Teaching Clinical Skills and Passion for Caring for the Underserved
“I really like working with people in their most vulnerable and honest state,” says Ann Reppun, an adult and women’s health nurse practitioner with Marin Community Clinics (MCC), a federally qualified health center that provides care to the county’s underserved population. As a clinical instructor with the UC San Francisco School of Nursing, she’s tried to inspire that passion in her students for the past 16 years.
Caring for Patients at Their Most Vulnerable
Nursing was a natural fit for Reppun, who wanted a career in caring that allowed her the freedom to “move around and wear comfortable clothes,” as she puts it. Egged on by her older sister, she enrolled in San Francisco State University’s nursing program. After getting her degree, she worked as an oncology nurse at UC San Diego Medical Center, which she loved because it allowed her to connect with people at some of their most difficult and life-altering moments. “You’re dealing with life and death and pain and suffering, and nurses have a profound influence on a patient’s experience,” she says.
After 15 years in the job, Reppun wanted to expand her knowledge and skills to help people on a longer-term basis. She says, “I was ready for more responsibility, and I wanted to see people over a long period of time, so I went to UCSF and got my MS and became an adult nurse practitioner.”

▬▬▬▬▬▬▬▬▬▬

#### [Required work]
From the nurse profile, list every organization where Ann Reppun has worked.

(Stored data entries)
▬▬▬▬▬▬▬▬▬▬

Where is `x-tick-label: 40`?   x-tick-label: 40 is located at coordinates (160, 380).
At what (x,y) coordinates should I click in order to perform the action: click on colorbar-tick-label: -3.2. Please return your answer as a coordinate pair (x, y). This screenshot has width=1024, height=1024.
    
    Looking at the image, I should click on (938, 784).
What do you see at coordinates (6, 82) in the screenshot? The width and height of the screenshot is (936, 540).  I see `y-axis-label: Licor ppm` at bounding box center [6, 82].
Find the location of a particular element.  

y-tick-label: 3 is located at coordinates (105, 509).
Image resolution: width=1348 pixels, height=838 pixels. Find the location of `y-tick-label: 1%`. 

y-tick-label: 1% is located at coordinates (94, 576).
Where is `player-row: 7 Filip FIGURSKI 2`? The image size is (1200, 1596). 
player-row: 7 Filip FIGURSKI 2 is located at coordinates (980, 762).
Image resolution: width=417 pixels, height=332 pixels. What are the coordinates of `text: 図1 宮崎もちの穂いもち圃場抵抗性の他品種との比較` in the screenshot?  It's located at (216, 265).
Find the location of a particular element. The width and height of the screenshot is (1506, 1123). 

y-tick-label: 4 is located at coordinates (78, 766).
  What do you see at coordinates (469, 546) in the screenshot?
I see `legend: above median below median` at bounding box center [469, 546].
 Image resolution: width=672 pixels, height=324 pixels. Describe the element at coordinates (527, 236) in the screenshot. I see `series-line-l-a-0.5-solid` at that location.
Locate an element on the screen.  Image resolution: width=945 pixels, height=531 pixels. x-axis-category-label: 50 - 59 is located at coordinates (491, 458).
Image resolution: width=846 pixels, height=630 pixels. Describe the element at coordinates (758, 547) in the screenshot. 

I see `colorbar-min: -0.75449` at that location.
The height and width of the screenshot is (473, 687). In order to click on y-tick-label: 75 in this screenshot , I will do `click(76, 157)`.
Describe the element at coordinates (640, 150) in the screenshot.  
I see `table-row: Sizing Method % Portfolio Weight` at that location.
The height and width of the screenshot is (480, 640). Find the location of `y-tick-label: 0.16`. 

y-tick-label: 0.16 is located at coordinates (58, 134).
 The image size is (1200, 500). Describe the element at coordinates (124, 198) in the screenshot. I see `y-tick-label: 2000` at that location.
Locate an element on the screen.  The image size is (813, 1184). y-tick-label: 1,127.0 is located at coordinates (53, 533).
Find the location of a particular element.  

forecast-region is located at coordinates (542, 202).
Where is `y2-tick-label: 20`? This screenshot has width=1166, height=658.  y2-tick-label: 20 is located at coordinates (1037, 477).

▬▬▬▬▬▬▬▬▬▬

#### [Written response]
- Marin Community Clinics (MCC)
- UC San Francisco School of Nursing
- UC San Diego Medical Center